We started following Coach in the IAS in November 2007. Shares got off to an inauspicious start, declining from $45 to under $12 in March 2009. We highlighted the shares again in May 2009 at $17. It’s been almost straight-up for the company since then, although a recent pullback from the high 70’s to the low 60’s has erased most of the last year’s gains.
As of this writing, COH shares are still above their $59 price from July 2011, the last time we highlighted the company. The big question then was how the company would deal with the after-effects of the Japanese Tsunami. Coach has a big business in Japan, which has rebounded nicely after a couple of difficult quarters in 2011.

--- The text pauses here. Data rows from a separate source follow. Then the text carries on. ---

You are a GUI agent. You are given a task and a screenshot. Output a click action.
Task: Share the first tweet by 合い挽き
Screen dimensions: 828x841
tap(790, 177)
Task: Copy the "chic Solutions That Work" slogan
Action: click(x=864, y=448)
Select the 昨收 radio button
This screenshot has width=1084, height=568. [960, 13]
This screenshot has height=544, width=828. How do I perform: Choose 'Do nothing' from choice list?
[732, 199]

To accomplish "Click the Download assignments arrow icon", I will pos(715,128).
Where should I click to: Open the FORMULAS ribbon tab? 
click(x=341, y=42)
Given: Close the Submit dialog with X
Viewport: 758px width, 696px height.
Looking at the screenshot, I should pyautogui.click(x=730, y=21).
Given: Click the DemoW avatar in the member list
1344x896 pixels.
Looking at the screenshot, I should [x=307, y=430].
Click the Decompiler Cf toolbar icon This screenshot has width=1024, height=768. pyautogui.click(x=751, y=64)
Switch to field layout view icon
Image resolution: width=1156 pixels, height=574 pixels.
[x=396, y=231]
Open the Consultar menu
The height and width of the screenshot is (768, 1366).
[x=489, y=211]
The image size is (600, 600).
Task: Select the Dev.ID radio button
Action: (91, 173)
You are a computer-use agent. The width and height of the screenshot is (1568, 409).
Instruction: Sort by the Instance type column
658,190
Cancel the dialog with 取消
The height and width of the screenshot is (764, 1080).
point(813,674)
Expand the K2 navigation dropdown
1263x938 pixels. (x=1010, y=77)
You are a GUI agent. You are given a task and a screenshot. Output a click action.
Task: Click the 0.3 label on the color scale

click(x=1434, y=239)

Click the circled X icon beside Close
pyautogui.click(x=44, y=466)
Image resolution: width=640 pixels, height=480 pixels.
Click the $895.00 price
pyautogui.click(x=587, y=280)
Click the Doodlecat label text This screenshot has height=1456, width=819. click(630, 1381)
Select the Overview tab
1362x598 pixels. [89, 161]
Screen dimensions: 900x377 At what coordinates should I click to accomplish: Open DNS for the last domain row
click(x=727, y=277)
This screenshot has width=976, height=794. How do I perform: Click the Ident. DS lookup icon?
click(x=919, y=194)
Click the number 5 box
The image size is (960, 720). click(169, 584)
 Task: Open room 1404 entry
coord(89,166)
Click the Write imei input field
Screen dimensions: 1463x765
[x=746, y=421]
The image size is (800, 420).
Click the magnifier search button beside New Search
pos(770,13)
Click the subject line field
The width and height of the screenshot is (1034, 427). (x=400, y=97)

There is a lot to like about an investment in Coach. Fashion companies don’t always operate in shareholders’ best interest, but Coach protects its margins, controls costs, manages cash, and returns money to shareholders through a combination of stock buybacks and a rising dividend. The company’s retail stores just keep getting better, as evidenced by continued comparable store sales growth in North America. A recent reshuffling of executive duties should lay the foundation for the brand’s continued evolution.
Shares tend to be volatile, maybe undeservedly so. The first reporting quarter after our July feature, Coach reported good growth along with very strong guidance. Shares fell nonetheless, well below our buy-up-to price. The stock rebounded into the low 60’s as the company began to illustrate that it was executing nicely on its rather aggressive growth plans. By March 2012, Coach had swung firmly back into investors’ good graces. Simply by executing on the plan it had previously put forward, Coach rallied to $75. That’s a big swing for a stock that had traded below $50 just six months earlier, considering that the business was chugging along steadily. Guess what we saw in the most recent reporting quarter: more of the same. The stock was probably a little ahead of itself, as investors expressed disappointment with 17% sales growth and a 24% increase in EPS.
We see this pattern play out all the time in the IAS. A business plugs along at a nice rate of growth, while the stock fluctuates wildly. True, every growing business eventually hits a ceiling, but it’s remarkable how little confidence investors are willing to place in a company demonstrating that it is in the sweet spot of a growth phase. There’s no telling what the future will bring for Coach, or any IAS stock for that matter, but treating pullbacks as buying opportunities can be a good strategy when the investor has confidence in the fundamentals of the underlying business.
Disclaimer: This company was selected for review in part because of its performance over the past year. Any outperformance relative to the broader market is not necessarily indicative of performance of the broader Investor Advisory Service.